▶ [Collected data entries]:
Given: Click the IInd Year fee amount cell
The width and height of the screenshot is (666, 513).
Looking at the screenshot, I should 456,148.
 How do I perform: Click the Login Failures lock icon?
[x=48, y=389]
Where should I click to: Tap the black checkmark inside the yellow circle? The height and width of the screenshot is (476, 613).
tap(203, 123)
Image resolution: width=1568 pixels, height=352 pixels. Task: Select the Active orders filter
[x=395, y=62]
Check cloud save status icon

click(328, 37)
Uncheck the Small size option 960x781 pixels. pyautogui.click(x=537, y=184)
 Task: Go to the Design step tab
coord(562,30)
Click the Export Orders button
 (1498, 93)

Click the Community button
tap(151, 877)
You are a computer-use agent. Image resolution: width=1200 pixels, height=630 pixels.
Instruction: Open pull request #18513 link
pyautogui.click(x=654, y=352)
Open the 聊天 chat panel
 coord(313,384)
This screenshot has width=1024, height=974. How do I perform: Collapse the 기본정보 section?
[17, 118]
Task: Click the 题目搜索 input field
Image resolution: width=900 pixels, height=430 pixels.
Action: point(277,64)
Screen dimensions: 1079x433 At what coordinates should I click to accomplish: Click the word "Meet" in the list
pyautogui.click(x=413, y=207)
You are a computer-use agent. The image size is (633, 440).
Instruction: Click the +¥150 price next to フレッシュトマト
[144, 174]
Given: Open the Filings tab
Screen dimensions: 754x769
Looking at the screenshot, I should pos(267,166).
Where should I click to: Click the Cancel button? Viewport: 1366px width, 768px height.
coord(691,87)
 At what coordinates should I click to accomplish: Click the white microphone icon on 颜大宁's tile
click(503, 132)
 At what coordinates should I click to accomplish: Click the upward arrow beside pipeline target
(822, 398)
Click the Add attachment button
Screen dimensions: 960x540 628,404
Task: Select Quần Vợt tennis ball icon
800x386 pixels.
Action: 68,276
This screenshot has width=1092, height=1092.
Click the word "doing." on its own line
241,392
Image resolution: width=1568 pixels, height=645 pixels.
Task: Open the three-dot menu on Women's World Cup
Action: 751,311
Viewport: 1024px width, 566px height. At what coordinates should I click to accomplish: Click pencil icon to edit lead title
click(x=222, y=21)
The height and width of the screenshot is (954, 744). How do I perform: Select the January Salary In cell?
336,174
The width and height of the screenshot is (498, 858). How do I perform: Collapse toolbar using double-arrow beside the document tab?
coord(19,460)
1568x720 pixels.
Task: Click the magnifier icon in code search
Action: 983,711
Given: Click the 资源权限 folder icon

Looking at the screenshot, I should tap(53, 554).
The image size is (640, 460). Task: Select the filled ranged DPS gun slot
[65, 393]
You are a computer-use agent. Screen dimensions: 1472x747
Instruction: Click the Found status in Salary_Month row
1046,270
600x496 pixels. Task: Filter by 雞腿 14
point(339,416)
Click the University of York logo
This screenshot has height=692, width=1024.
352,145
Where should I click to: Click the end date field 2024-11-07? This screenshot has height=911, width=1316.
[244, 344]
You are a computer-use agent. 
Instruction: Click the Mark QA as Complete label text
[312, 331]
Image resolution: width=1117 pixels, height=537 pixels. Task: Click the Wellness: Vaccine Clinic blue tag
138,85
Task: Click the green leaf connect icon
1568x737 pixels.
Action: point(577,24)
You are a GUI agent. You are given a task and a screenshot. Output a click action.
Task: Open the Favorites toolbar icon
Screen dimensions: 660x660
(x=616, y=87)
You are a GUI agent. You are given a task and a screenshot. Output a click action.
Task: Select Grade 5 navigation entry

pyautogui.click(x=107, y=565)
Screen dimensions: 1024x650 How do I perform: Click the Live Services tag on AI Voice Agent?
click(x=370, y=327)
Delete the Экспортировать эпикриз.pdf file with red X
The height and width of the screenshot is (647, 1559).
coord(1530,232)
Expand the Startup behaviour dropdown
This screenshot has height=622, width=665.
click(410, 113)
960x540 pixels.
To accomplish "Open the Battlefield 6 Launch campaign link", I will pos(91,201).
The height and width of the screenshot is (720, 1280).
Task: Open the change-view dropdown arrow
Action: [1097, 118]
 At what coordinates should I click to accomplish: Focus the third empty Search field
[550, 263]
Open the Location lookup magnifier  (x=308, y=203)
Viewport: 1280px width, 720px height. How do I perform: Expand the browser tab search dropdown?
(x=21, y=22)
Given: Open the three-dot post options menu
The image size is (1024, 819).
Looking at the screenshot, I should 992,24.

▶ [HOW TO COMPLETE THIS TASK]:
Pick out every line above that holds the word "computer" and copy it.

▶ [SOLUTION TO THIS PROBLEM]:
You are a computer-use agent. Image resolution: width=1200 pixels, height=630 pixels.
You are a computer-use agent. The image size is (633, 440).
You are a computer-use agent. Screen dimensions: 1472x747
You are a computer-use agent. 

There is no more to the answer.